* Given task 1
Answer these questions about the corn fritter recipe:
(a) How long should the corn cobs cook on the chargrill plate?
(b) How many fritters does the recipe make in total?
(c) What can be used if you don't have self-raising flour?
* Given task 2
Reproduce word for word the passage of the corn fritter recipe from "Grill the corn" to "teaspoon caster sugar.".

* Article
----------
2.Heat a chargrill plate (or barbecue) over medium heat. Remove husks and silks from corn cobs; discard. Cook corn cobs, turning occasionally, for 10 minutes or until grill marks appear and corn is tender. Cool slightly. Using a sharp knife, cut kernels from cobs; you will need 2 cups kernels.
3.Place corn kernels in a medium bowl with flour. Finely chop 2 of the green onions; reserve 2 for serving. Add remaining chopped green onion to the bowl; season, then stir to combine. Whisk eggs and buttermilk; stir through corn mixture until well combined.
4.Cut remaining green onions into 12cm lengths, leaving the root ends intact. Place in a small roasting dish with the truss tomatoes. Combine 2 tablespoons of the extra virgin olive oil, the balsamic vinegar and sugar in a small jug; season to taste. Pour over vegetables.
5.Roast vegetables for 12 minutes or until tomatoes are just softened.
6.Meanwhile, heat half the extra oil in a large frying pan over medium heat. Working in batches, spoon four ¼-cup measures of corn mixture into pan and flatten slightly with a spatula; cook for 2 minutes on each side or until golden and cooked through. Drain on paper towel; keep warm. Repeat with remaining oil and corn mixture to make eight fritters in total.
7.Serve fritters with roasted vegetables and pan juices, topped
with reserved strips of green onion.
If you don’t have self-raising flour, sift ¾ cup (115g) plain flour with ¾ teaspoon baking powder. Place green onion strips in iced water to create curls, if you like.
Grill the corn cobs the night before; cut kernels from the cobs and store in an airtight container in the fridge.
If you don’t have balsamic vinegar in the pantry, mix white or red wine vinegar with ¼ teaspoon caster sugar.
----------
* Entries supplied

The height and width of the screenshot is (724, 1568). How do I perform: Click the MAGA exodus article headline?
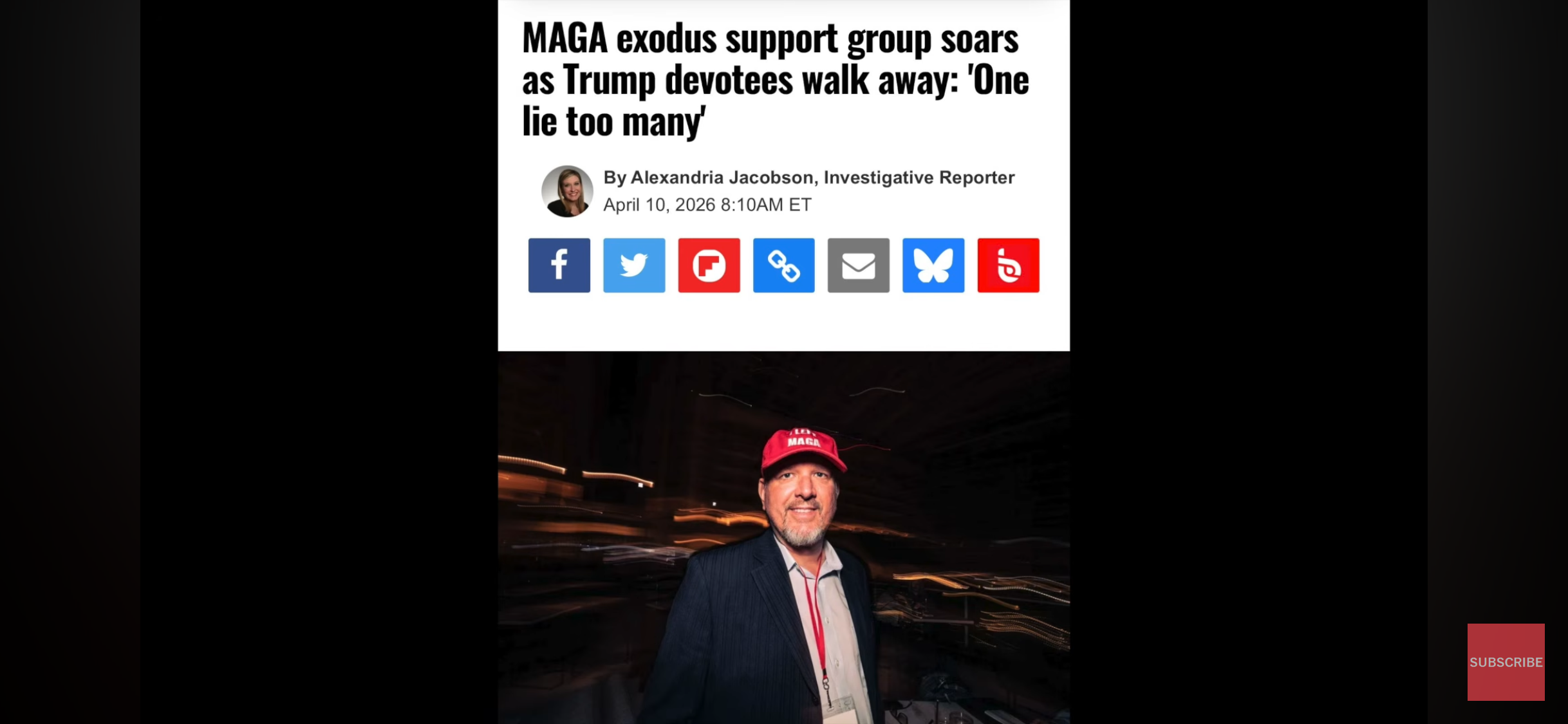[x=775, y=80]
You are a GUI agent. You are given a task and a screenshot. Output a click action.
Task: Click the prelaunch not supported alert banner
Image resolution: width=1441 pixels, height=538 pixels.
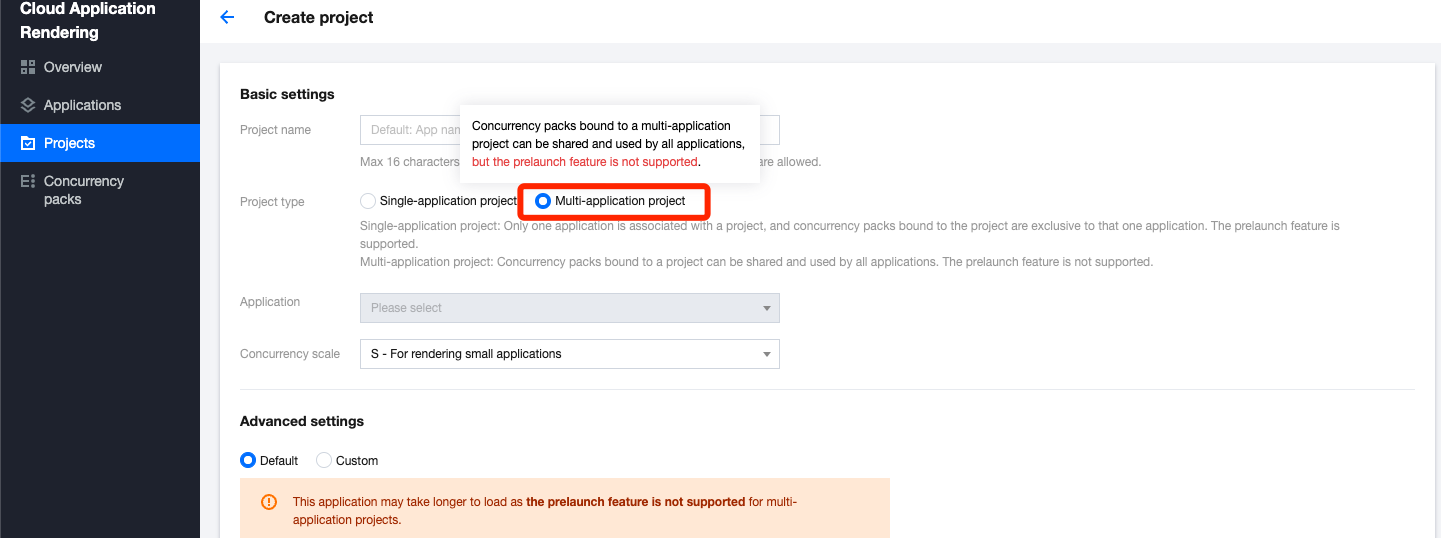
----------
* Result 1
(a) 10 minutes, or until grill marks appear and the corn is tender.
(b) Eight.
(c) ¾ cup (115g) plain flour sifted with ¾ teaspoon baking powder.

* Result 2
Grill the corn cobs the night before; cut kernels from the cobs and store in an airtight container in the fridge.
If you don’t have balsamic vinegar in the pantry, mix white or red wine vinegar with ¼ teaspoon caster sugar.